What is needed is an exact retyping of the records below, from the first line through the line that contains "Eerste minister (117, 2200)".

-----

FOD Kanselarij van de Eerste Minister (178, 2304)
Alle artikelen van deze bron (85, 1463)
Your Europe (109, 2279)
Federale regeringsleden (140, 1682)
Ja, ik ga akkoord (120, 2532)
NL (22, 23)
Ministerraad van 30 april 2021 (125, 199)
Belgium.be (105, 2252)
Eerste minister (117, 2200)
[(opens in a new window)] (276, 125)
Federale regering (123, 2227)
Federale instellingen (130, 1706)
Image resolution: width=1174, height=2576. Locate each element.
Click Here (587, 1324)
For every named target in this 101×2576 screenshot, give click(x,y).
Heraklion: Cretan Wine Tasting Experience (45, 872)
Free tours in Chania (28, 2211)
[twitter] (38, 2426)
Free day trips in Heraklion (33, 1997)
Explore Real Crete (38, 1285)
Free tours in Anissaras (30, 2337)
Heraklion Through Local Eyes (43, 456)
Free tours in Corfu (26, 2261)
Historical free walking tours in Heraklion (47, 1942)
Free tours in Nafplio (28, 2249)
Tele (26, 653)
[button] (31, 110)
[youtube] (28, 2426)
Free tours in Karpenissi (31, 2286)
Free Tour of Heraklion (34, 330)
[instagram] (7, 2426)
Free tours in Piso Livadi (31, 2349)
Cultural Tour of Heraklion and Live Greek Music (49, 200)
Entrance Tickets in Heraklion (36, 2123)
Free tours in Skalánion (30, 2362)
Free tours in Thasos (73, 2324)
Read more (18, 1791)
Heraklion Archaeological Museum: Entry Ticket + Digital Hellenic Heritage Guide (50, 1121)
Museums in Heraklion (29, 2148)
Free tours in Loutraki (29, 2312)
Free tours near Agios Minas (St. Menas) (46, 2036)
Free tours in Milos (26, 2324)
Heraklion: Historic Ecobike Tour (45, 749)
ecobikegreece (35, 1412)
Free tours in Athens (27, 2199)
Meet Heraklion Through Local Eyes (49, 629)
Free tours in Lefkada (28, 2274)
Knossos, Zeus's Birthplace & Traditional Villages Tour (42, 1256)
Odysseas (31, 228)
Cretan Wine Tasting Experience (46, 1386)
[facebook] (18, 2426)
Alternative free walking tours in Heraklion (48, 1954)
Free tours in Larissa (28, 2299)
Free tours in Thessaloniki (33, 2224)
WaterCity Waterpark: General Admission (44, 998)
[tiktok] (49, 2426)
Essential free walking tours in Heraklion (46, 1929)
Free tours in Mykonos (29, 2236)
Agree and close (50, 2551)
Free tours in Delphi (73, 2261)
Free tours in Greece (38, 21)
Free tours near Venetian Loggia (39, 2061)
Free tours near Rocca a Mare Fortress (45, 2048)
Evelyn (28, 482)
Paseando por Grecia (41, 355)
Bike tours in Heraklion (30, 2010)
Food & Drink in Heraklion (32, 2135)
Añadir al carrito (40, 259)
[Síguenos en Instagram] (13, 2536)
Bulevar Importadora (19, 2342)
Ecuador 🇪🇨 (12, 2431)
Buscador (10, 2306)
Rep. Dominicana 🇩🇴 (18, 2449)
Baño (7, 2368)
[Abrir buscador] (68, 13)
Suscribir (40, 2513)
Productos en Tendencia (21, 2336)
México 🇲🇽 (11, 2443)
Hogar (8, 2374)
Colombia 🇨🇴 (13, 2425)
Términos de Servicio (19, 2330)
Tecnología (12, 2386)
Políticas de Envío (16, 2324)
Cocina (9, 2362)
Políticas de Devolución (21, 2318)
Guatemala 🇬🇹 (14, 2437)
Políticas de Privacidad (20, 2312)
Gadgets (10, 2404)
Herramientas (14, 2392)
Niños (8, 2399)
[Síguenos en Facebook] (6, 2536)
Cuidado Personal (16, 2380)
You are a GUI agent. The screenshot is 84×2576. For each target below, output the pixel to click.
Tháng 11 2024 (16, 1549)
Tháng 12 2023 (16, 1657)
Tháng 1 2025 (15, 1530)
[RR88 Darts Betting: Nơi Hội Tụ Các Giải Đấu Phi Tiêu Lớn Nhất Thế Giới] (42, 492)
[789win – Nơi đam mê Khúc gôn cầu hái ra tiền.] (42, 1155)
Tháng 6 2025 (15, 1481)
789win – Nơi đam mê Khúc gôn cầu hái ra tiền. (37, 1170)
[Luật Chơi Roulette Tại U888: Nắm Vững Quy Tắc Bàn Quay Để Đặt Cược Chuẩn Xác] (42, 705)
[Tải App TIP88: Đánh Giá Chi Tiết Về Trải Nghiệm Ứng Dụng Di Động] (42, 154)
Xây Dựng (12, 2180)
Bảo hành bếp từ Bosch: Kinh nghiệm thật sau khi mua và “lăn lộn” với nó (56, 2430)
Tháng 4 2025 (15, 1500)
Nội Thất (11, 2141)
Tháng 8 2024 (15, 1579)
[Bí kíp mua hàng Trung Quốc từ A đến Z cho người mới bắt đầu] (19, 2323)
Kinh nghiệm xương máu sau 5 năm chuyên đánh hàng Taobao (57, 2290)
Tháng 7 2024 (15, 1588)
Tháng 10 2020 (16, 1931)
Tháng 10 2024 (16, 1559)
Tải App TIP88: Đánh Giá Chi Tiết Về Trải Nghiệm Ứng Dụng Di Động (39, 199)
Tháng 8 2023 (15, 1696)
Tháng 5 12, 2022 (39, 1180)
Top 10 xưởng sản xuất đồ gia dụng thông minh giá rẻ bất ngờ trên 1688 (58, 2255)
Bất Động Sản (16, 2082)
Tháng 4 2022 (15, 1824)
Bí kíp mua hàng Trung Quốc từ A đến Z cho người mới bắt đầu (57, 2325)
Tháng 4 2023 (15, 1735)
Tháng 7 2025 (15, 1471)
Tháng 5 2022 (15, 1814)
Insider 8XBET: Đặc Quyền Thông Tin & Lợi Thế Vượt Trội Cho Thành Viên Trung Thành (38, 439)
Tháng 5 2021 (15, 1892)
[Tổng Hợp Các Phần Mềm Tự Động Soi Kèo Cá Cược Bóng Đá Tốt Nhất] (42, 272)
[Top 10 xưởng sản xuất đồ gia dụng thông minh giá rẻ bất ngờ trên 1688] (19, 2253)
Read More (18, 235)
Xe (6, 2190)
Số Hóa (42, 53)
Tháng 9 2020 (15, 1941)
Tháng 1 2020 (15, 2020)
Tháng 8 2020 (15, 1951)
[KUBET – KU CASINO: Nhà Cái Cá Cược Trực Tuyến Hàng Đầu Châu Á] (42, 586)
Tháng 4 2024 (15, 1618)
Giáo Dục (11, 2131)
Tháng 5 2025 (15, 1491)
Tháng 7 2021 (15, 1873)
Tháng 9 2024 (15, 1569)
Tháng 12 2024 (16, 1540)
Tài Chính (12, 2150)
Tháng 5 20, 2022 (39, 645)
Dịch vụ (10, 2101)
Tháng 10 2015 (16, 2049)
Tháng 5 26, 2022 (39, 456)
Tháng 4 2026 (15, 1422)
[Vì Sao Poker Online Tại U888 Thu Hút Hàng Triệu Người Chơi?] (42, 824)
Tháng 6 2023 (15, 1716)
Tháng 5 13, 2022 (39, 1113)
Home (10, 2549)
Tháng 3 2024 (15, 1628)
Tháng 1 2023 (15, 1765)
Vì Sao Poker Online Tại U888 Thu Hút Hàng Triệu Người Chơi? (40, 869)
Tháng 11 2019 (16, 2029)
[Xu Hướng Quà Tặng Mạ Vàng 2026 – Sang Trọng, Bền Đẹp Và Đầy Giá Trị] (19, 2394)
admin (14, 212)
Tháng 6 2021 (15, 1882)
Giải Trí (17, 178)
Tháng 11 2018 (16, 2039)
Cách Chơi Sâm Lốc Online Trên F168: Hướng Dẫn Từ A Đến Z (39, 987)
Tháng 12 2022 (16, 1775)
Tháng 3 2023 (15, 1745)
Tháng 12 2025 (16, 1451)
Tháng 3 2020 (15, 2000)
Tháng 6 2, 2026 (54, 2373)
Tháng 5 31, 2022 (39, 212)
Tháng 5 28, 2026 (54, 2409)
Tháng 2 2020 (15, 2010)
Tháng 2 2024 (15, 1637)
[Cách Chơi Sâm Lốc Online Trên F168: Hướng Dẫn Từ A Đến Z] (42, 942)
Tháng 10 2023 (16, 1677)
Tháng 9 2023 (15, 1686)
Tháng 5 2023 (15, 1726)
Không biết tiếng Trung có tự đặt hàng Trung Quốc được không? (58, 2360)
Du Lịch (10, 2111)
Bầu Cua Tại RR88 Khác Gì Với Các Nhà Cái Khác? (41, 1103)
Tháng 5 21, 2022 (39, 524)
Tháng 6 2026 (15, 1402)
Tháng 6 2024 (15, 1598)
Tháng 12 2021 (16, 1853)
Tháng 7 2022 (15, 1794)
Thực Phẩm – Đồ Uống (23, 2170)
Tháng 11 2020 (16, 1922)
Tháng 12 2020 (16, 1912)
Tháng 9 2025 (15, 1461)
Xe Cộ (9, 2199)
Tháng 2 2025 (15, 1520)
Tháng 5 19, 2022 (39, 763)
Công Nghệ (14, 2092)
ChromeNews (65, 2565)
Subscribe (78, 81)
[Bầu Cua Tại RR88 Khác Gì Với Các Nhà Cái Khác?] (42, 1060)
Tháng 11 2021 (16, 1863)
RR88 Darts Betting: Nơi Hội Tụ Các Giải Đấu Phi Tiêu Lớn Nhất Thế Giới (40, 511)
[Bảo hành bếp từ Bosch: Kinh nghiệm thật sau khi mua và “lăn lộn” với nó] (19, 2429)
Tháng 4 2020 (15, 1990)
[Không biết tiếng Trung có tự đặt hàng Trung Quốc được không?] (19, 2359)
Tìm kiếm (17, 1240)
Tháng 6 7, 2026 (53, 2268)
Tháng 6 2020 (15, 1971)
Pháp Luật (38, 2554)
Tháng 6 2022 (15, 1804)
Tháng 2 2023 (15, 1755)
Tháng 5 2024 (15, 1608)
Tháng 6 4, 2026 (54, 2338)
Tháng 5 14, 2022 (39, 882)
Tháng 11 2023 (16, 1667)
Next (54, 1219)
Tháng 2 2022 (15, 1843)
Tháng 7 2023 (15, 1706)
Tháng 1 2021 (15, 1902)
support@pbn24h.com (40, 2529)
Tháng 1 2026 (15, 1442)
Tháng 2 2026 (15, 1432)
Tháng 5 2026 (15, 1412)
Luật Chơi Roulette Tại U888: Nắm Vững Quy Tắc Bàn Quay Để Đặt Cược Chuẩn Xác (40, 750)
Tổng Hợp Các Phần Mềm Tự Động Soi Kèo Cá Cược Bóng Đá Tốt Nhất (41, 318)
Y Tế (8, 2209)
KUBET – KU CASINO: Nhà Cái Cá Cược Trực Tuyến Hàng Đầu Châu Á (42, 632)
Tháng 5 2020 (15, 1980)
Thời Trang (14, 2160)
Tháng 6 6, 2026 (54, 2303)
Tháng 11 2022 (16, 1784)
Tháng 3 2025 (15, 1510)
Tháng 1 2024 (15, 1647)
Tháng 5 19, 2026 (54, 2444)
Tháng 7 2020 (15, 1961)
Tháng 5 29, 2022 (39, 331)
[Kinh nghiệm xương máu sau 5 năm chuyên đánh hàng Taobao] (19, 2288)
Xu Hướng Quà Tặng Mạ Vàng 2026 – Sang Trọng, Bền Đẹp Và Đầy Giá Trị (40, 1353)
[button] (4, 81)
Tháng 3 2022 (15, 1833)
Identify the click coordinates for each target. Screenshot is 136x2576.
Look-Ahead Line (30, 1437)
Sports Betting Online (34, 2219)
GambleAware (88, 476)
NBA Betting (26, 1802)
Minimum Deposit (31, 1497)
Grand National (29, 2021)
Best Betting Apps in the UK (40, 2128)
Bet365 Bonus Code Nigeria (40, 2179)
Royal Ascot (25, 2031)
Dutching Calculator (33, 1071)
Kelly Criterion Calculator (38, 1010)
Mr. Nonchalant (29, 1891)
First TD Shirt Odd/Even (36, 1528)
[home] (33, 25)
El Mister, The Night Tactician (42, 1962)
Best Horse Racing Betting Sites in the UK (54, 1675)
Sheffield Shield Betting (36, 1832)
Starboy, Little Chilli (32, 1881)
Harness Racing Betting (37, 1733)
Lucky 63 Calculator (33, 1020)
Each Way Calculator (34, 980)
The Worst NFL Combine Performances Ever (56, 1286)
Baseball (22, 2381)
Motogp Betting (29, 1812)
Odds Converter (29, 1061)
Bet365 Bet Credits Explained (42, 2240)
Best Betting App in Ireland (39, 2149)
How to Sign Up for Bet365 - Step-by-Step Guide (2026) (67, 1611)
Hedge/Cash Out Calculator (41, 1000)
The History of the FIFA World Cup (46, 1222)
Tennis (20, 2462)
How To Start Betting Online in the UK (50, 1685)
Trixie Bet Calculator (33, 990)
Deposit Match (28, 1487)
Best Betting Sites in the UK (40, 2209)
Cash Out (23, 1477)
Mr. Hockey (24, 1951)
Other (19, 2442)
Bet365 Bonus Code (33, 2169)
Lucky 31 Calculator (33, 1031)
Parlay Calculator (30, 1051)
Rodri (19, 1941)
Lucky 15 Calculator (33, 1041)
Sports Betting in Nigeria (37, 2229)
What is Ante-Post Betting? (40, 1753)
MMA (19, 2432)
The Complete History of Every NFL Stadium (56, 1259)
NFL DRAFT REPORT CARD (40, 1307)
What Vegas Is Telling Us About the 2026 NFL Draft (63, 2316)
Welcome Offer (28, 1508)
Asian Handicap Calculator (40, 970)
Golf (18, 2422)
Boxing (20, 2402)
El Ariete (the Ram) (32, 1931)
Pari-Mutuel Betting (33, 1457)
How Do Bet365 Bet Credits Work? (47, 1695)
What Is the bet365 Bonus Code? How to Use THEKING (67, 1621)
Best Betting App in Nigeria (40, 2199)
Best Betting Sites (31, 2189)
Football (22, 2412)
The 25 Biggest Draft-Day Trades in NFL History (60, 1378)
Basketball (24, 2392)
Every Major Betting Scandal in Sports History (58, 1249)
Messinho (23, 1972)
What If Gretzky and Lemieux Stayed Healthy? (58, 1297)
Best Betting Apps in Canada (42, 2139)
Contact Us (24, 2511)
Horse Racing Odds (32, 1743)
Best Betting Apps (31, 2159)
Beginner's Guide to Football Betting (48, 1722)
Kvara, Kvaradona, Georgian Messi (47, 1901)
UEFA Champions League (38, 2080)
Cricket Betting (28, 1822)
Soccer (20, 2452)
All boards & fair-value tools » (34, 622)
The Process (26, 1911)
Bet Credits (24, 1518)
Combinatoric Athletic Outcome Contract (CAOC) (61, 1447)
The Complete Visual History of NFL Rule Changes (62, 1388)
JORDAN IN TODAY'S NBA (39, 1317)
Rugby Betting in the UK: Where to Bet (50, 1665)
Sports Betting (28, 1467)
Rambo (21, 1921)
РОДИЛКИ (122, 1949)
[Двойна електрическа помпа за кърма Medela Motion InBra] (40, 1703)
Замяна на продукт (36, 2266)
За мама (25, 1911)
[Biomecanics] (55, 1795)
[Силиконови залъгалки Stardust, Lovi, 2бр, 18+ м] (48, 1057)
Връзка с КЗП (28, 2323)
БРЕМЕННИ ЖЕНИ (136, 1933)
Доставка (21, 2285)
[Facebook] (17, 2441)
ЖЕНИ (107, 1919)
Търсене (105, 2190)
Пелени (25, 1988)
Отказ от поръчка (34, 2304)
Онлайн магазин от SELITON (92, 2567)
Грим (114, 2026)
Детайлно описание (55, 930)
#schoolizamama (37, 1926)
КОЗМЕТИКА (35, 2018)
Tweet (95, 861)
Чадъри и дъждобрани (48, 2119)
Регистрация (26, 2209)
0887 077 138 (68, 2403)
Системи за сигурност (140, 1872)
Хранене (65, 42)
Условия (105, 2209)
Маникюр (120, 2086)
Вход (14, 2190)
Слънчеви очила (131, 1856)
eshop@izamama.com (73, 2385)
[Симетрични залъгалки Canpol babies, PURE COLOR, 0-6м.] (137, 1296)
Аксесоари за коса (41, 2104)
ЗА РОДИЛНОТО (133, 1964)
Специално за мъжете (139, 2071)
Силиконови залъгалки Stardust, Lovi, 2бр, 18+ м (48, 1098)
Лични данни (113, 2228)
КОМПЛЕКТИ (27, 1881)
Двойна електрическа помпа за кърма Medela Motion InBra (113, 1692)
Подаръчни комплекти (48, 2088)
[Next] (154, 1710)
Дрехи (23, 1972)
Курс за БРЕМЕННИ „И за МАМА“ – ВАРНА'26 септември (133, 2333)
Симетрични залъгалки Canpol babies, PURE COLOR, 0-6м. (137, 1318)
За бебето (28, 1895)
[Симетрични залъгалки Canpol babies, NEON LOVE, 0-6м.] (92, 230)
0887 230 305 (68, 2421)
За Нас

-----

EXERCISE RESULT:
FOD Kanselarij van de Eerste Minister (178, 2304)
Alle artikelen van deze bron (85, 1463)
Your Europe (109, 2279)
Federale regeringsleden (140, 1682)
Ja, ik ga akkoord (120, 2532)
NL (22, 23)
Ministerraad van 30 april 2021 (125, 199)
Belgium.be (105, 2252)
Eerste minister (117, 2200)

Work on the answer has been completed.